--- PASSAGE PROVIDED ---
Originally Puerto Rican, the inhabitants of the Heights now
encompass those from other Latin countries, like Cuba and the
Dominican Republic. Having fled those locales in search of greater
economic stability, they now find themselves again considering
escape from the neighborhood in search of wider opportunity. And
some may be forced to flee as prices increase with gentrification
of the area overlooking the Hudson. But the darker side of life
in “Heights” is overlooked – no drugs or muggings
in this production – while the joy is contagious. The cast
are excellent singers and dancers, with choreography by Andy Blackenbuehler.
37 Arts Theater, 450 W. 37th Street, New York, N.Y., phone: 212-307-4100.
“LoveMusik” is a Manhattan Theatre Club production
suggested by the letters of German composer Kurt Weill and his
Viennese wife, musical star Lotte Lenya. Their romance is an epic
one, spanning 25 years in the lives of the couple, and set in
Berlin, Paris, Broadway, and Hollywood. As Weill was Jewish, the
couple fled Nazi Germany, after Weill’s success with such
satiric works as “The Threepenny Opera,” “Seven
Deadly Sins” and “Mahagonny,” written with Bertolt
Brecht. In the United States, Weill’s musical style adapted
to Broadway, where his work included “I Married an Angel”
and “Lady in the Dark”( both of which became motion
pictures), as well as “Street Scene” and “Lost
in the Stars.” Meanwhile, Miss Lenya achieved stardom when
she appeared in Marc Blitzstein’s adaptation of “The
Threepenny Opera,” which debuted off-Broadway at the DeLys
Theater, where it settled into a long run. Fortunate members of
the audience not only heard her as Jenny, but she also on occasion
substituted for the ballad singer and delivered “Mack the
Knife.”
---
Answer these questions from the theater reviews above.
(a) Besides Puerto Rico, which two places are named as origins of the Heights inhabitants?
(b) Who provided the choreography for "Heights"?
(c) At which theater did Marc Blitzstein's adaptation of "The Threepenny Opera" debut?
--- DATA BELOW ---
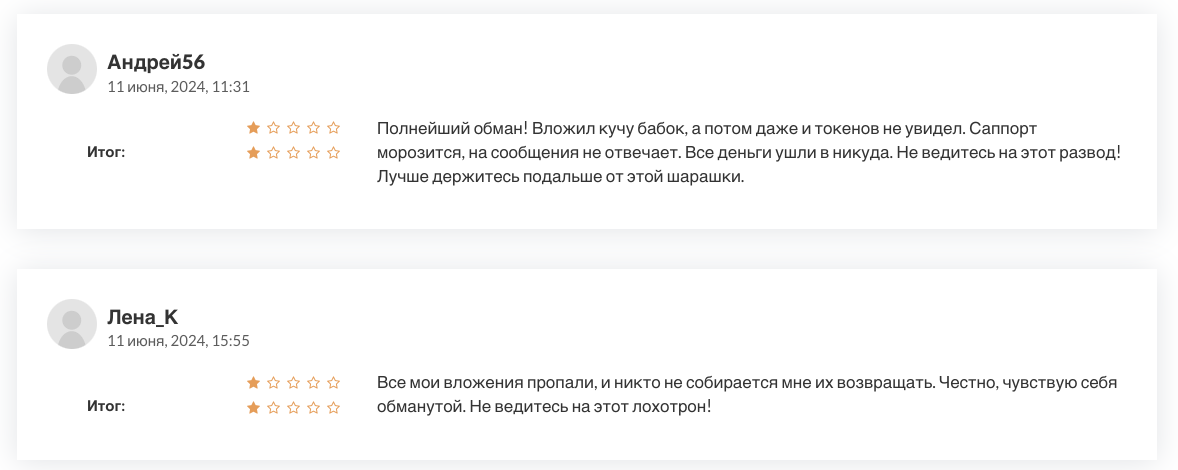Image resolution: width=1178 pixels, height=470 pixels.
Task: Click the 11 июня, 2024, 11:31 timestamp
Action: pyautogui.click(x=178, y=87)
---
TASK RESULT:
(a) Cuba and the Dominican Republic
(b) Andy Blackenbuehler
(c) The DeLys Theater, off-Broadway